## START Text shown
Living in modern society, without a sense of history, it has been easy for folks to forget that black people were first and foremost a people of the land, farmers. It is easy for folks to forget that at the first part of the twentieth century, the vast majority of black folks in the United States lived in the agrarian south.

Living close to nature, black folks were able to cultivate a spirit of wonder and reverence for life. Growing food to sustain life and flowers to please the soul, they were able to make a connection with the earth that was ongoing and life-affirming. They were witnesses to beauty. In Wendell Berry’s important discussion of the relationship between agriculture and human spiritual well-being,
The Unsettling of America,
he reminds us that working the land provides a location where folks can experience a sense of personal power and well-being:

We are working well when we use ourselves as the fellow creature of the plants, animals, material, and other people we are working with. Such work is unifying, healing. It brings us home from pride and despair, and places us responsibly within the human estate. It defines us as we are: not too good to work without our bodies, but too good to work poorly or joylessly or selfishly or alone.
## END Text shown
◆ Instructions
1. From the passage about black farmers and the land, repeat the words from "Living in modern" up to and including "the agrarian south.".
2. In the passage about black farmers and the land, where did the vast majority of black people in the United States live at the start of the twentieth century?
3. Write the next part of the passage about black farmers and the land, picking up after its final sentence.
## START Available data
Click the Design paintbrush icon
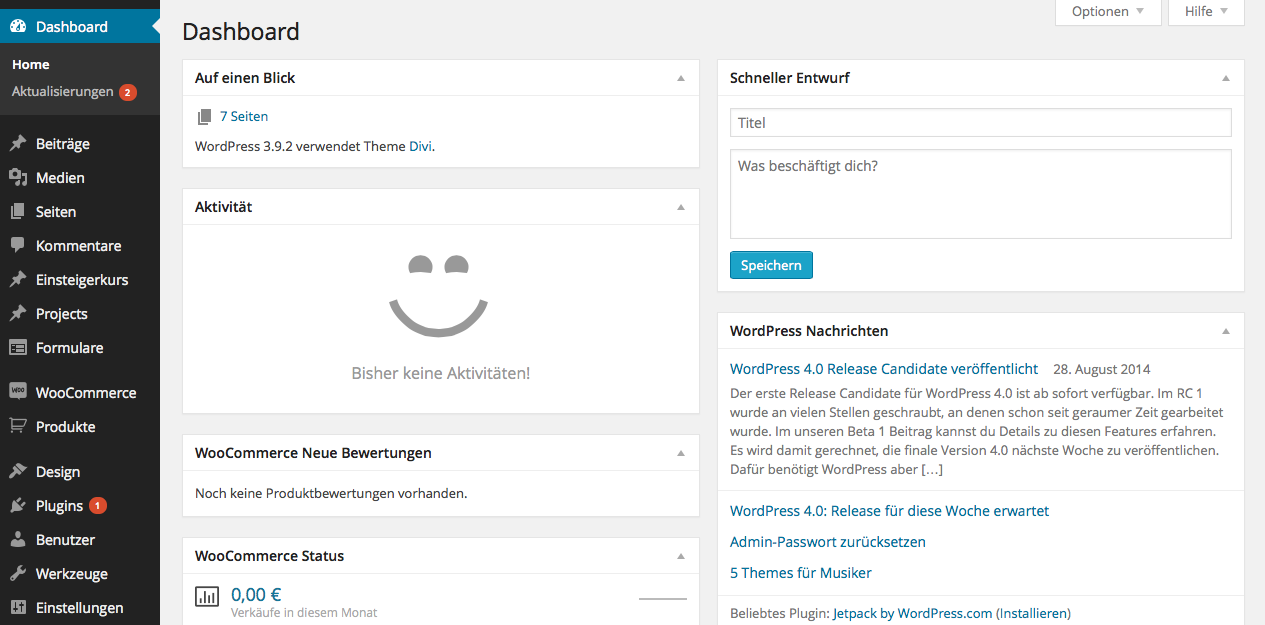 coord(18,472)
## END Available data
◆ Answers
1.
Living in modern society, without a sense of history, it has been easy for folks to forget that black people were first and foremost a people of the land, farmers. It is easy for folks to forget that at the first part of the twentieth century, the vast majority of black folks in the United States lived in the agrarian south.

2. In the agrarian south.

3.
There has been little or no work done on the psychological impact of the “great migration’ of black people from the agrarian south to the industrialized north. Toni Morrison’s novel,
The Bluest Eye,
attempts to fictively document the way moving from the agrarian south to the industrialized north wounded the psyches of black folk. Estranged from a natural world, where there was time for silence and contemplation, one of the “displaced’ black folks in Morrison’s novel, Miss Pauline, loses her capacity to experience the sensual world around her when she leaves southern soil to live in a northern city. The south is associated in her mind with a world of sensual beauty most deeply expressed in the world of nature. Indeed, when she falls in love for the first time she can name that experience only by evoking images from nature, from an agrarian world and near wilderness of natural splendor:

When I first seed Cholly, I want you to know it was like all the bits of color from that time down home when all us chil’ren went berry picking after a funeral and I put some in the pocket of my Sunday dress, and they mashed up and stained my hips. My whole dress was messed with purple, and it never did wash out. Not the dress nor me. I could feel that purple deep inside me. And that lemonade Mama used to make when Pap came in out of the fields. It be cool and yellowish, with seeds floating near the bottom. And that streak of green them June bugs made on the tress that night we left from down home. All of them colors was in me. Just sitting there.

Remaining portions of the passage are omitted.